*Problem requirements:* The records that follow are to be transcribed exactly.

*Data to use:*
Segment Open

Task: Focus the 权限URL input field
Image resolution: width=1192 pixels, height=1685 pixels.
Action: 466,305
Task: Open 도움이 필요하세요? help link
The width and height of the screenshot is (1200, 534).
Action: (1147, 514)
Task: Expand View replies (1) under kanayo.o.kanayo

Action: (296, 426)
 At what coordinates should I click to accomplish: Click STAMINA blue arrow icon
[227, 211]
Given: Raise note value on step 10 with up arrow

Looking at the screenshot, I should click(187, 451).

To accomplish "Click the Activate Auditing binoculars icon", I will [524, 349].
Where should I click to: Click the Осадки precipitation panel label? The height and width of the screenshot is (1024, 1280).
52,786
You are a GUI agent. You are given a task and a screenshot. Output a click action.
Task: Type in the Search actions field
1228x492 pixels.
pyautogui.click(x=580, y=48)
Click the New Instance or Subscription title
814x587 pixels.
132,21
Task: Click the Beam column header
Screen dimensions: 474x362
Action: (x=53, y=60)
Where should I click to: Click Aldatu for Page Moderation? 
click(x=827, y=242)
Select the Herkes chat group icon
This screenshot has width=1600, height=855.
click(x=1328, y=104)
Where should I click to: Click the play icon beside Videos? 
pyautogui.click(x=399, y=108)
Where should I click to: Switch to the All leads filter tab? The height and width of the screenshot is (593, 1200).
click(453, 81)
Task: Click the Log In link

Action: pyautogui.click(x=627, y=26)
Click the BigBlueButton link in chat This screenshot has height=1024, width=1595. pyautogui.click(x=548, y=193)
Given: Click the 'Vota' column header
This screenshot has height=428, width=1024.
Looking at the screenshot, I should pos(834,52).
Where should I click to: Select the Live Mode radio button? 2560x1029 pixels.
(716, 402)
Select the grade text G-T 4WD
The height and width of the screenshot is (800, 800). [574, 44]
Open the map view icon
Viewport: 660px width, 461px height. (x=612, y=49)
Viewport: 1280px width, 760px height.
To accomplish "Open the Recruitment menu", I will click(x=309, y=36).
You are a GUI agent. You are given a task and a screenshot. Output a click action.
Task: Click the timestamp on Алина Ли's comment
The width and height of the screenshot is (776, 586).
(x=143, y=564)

Segment Closed

*Answer to this task:*
Task: Focus the 权限URL input field
Image resolution: width=1192 pixels, height=1685 pixels.
Action: 466,305
Task: Open 도움이 필요하세요? help link
The width and height of the screenshot is (1200, 534).
Action: (1147, 514)
Task: Expand View replies (1) under kanayo.o.kanayo

Action: (296, 426)
 At what coordinates should I click to accomplish: Click STAMINA blue arrow icon
[227, 211]
Given: Raise note value on step 10 with up arrow

Looking at the screenshot, I should click(187, 451).

To accomplish "Click the Activate Auditing binoculars icon", I will [524, 349].
Where should I click to: Click the Осадки precipitation panel label? The height and width of the screenshot is (1024, 1280).
52,786
You are a GUI agent. You are given a task and a screenshot. Output a click action.
Task: Type in the Search actions field
1228x492 pixels.
pyautogui.click(x=580, y=48)
Click the New Instance or Subscription title
814x587 pixels.
132,21
Task: Click the Beam column header
Screen dimensions: 474x362
Action: (x=53, y=60)
Where should I click to: Click Aldatu for Page Moderation? 
click(x=827, y=242)
Select the Herkes chat group icon
This screenshot has width=1600, height=855.
click(x=1328, y=104)
Where should I click to: Click the play icon beside Videos? 
pyautogui.click(x=399, y=108)
Where should I click to: Switch to the All leads filter tab? The height and width of the screenshot is (593, 1200).
click(453, 81)
Task: Click the Log In link

Action: pyautogui.click(x=627, y=26)
Click the BigBlueButton link in chat This screenshot has height=1024, width=1595. pyautogui.click(x=548, y=193)
Given: Click the 'Vota' column header
This screenshot has height=428, width=1024.
Looking at the screenshot, I should pos(834,52).
Where should I click to: Select the Live Mode radio button? 2560x1029 pixels.
(716, 402)
Select the grade text G-T 4WD
The height and width of the screenshot is (800, 800). [574, 44]
Open the map view icon
Viewport: 660px width, 461px height. (x=612, y=49)
Viewport: 1280px width, 760px height.
To accomplish "Open the Recruitment menu", I will click(x=309, y=36).
You are a GUI agent. You are given a task and a screenshot. Output a click action.
Task: Click the timestamp on Алина Ли's comment
The width and height of the screenshot is (776, 586).
(x=143, y=564)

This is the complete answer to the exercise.